Let me tell you we are enjoying our time @ home & cherishing every minute of it!!  Monday we had a girls day and we had a blast!!  We went & saw Brave, went to the pet store (Jordan's favorite place), got our hair cut & jammed some Dixie Chicks riding down the road! Tues & Wen were pretty much spent being lazy after doing some exercises.  Jordan is still fighting the dry heaves/nausea stuff which is REALLY getting on her nerves & has affected her greatly the past couple of days. Today Jordan had a visit with Dr. Kennedy the infectious disease Doctor & it was wonderful!!  The PICC line has been REMOVED!!!  WHOO HOOO  No more waking her up early in the am or having to arrange our schedule around an IV time.  This also means that she can go SWIMMING! 
We are still waiting to get started on outpatient therapy due to some loopholes in communication.  For those of you who know me well, you know this is NOT sitting well with me!  So, we are working @ home on exercises & she is walking tons!  Today we actually went mall walking after the MD appt :)  She can't wait to get to Cardinal Hill for outpatient because her goal is to go back to school come August the 22nd! 

Thanks everyone for all the continued thoughts/prayers during this difficult time!  Rehab is going to be a long road but Jordan has GOT THIS!  PRAY FOR JORDAN!

Sunday, July 1, 2012

Finally HOME!!!!!!!

After being gone for 34 days Jordan finally got to come home on Friday!!  What a blessing this was to all of us :)  The first thing she did when we arrived home was pet Oliver(her cat) & Hershey(the family lab)!  I don't know who was more excited, her or the animals!!  We have set her up a makeshift bedroom downstairs & she is loving it because she gets to be in the middle of all the excitement!  Yesterday I got to spend the day doing laundry, cleaning, & unpacking us for the last month!  I must say it felt good to be able to do ALL of those things!  Jordan also was excited about helping to do dishes, folding clothes, & putting things away!  Last night we made our first big trip out of the house to Walmart.  I was so proud of her because she pushed her travel wheelchair all the way from the car to the back of the "super" Walmart before she sat down. I was so proud of her & if the CH gang is reading this I know they are also smiling :)  Today we are just going to hang out, watch movies, & do some exercises! She would love to go swimming but she has to wait for the PICC line to be removed :(  hopefully sooner rather than later!

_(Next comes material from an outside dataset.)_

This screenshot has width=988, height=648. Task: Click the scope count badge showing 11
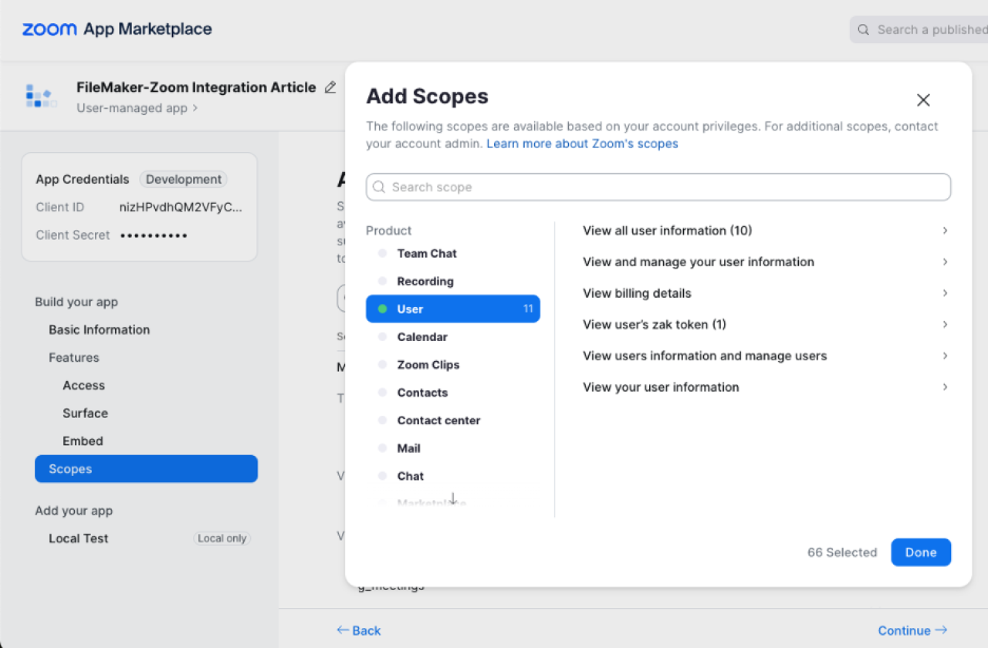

Our family can not say a big enough THANK YOU to everyone that has had a part in Jordan's care. First I want to thank GOD, with him all things are possible! Dr. Fraser, Dr. Stafford, Dr. Smith, Lath, & Lindsey~this was the amazing Neurosurgery team that was wonderful & took EXCELLENT care of Jordan. To all the RN's & CST's  @ UK 6th floor tower 2, I say thank you. To all of the Cardinal Hill Gang that became like family to us. Maria,Sandy, Brittany, Kathy, Heather, David, Molly, Robin, Kathy, Lisa, Bev, & all the other therapist that were always cheering Jordan on in the gym!  They were there to help with words of encouragement during the rough days & to pray with us when needed.  To Les & Tammy Jo that have known Jordan her whole life~well I love you both & I thank you!  Dr. Kennedy & Dr. Meek who are the best Infections disease guys in town!  We are greatly thankful for each & everyone of these people!  THANK YOU! Jordan is our miracle!

Now starts the part of outpatient rehab! There will be PT/OT 3xwk for about 8 weeks or more if needed. We are looking forward to working with the outpatient CH gang!  We also will be getting into ophthalmology soon to get the eyes evaluated so we can get see about the double vision & eye issues. The feeling on the right side seems to be getting slowly better :)  The left side of the face is still has a palsy but will hopefully correct in time. The goal is to be back into MSU come August!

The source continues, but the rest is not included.